The first version of the SPR, published back in October 2001, contains a number of sensible provisions including a suggested set of requirements for prize promotion rules throughout the European Union. There are also rules which would make it difficult for member states such as France and Spain to continue with their requirements that prize promotions are pre-registered with a stipulated authority, and rules to liberalise restrictions that currently exist in a number of EU Member States in respect of marketing tools such as "buy one get one free".
The SPR has encountered heavy weather, in large part because it is running in parallel with another consumer protection measure introduced by a different directorate general of the European Commission in the form of the proposed "Framework directive on fair trading."
There were concerns as to inconsistencies between these two measures and by the autumn of 2002 meaningful discussions on the SPR seemed to have ground to a halt.
Now, in an apparent effort to revive interest in the SPR, an "amended proposal" for the SPR has been published. This helpfully marks up the changes from the previous version.
This is available in full at
www.europa.eu.int/comm/internal_market/comcom/new/index_en.htm
Some of the amendments have caused concern.
For instance, it is now suggested that for "promotional games", (defined as any prize promotion where winning a prize depends to some extent on chance), the total value of all prizes offered in any single promotional game cannot be more than €100,000.
No such value limit appears to be suggested for "promotional contests", which are defined as any event in which success is determined "exclusively" by use of skill.
Another "compromise" proposal designed to bring debates to an end is that participation in promotional games must not be linked to a purchase, and there must also be no additional participation costs. This is worrying on two counts. First, "no additional cost" seems to conflict with the UK convention hence, where a nominal entry cost such as the price of an ordinary first class stamp will be disregarded and will not stop an event being free entry. Second, it cuts across the current debate over reforms to UK prize promotion laws in which serious consideration is being given to allowing purchase to enter prize draws.
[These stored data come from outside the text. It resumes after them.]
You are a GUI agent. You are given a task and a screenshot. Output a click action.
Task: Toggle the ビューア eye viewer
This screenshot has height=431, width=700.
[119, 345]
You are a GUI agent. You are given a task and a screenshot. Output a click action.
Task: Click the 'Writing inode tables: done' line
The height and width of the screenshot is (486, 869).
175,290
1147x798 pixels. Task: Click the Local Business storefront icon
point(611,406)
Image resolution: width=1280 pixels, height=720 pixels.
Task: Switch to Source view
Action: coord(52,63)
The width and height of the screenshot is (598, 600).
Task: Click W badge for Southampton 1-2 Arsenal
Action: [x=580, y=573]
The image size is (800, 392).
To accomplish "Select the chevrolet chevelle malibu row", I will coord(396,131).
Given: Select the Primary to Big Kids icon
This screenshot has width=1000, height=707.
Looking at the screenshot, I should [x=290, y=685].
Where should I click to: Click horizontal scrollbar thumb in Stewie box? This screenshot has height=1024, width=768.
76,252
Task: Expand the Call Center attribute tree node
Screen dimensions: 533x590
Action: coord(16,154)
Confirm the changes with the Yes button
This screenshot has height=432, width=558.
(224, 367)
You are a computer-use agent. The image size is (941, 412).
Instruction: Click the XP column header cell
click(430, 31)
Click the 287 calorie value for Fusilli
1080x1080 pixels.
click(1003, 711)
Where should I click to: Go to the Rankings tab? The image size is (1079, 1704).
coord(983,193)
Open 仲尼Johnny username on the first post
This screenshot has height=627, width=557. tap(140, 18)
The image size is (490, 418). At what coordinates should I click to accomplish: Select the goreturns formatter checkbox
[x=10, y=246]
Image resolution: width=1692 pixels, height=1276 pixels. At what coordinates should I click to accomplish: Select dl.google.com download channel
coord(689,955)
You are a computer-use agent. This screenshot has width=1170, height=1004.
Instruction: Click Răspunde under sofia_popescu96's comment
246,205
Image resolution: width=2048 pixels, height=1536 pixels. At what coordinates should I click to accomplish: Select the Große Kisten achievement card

Another passage in the amended SPR which has caused controversy is a proposed provision that a promoter operating a sales promotion shall not collect personal data from a child. (Child being defined elsewhere as "an actual person under the age of 14 years"). Although this particular provision was in the original SPR, there are certainly grounds for concern at its inclusion. This is because it effectively prevents businesses from asking children for their parents' contact details in order to get their consent to market to the child.
Also in the area of marketing to children, the compromise text now prohibits the supplying of free gifts, premiums or prizes to children which are capable of injuring either their psychological, as well as their physical health.
As regards required disclosures of information in relation to certain promotions, the original version of the SPR appeared to require that much of it needed to be contained in each and every communication to the punter which related in any way to the promotion. Following protests from quarters such as the mobile marketing industry, where they have to live with a character limit of 160, amended compromise wording now indicates that it will be sufficient to give some of the disclosures by way of making the relevant information available to the recipient without the recipient having to ask for it, for instance on a website.
The relevant disclosures include the price of the promoted goods or services, the promoter's name and address and any out of court dispute settlements system or code of conduct that the promoter subscribes to, as well as the exact amount of any discount that is part of the promotion and the immediately preceding price of the relevant product, the commercial value of any free gift and any costs associated with obtaining it. Each communication will also have to include the quantity or duration of an offer and an indication of where terms and conditions relevant to the promotion can be obtained.
In this context, the need to specify an end date for the promotion is obviously commercially sensitive and is still under active discussion.
Why this matters:
It is good that this initiative has rekindled interest in this potentially important instrument. However, aside from the issues of concern pointed out above, it is quite clear that there is still active debate on issues such as the suggested need to include the "commercial value" of a prize in the disclosures in relation to a prize promotion (on grounds of ambiguity amongst others) and the requirement for free entry for "promotional games", where newspaper and magazine publishers are pressing for a specific exclusion.
There is also continuing concern over the number of different minimum ages that apply to various marketing activities involving minors. The SPR appears to regard a child proper as anyone under 14, whilst the UK's CAP code, for instance, defines a child as anyone under 16, and the IC talks of parental consent being needed to process data of under 12s.
It is to be hoped that all these continuing areas of difference can be resolved by the member states so that the vaunted entry into force date for the SPR of 1 January 2005 can be achieved.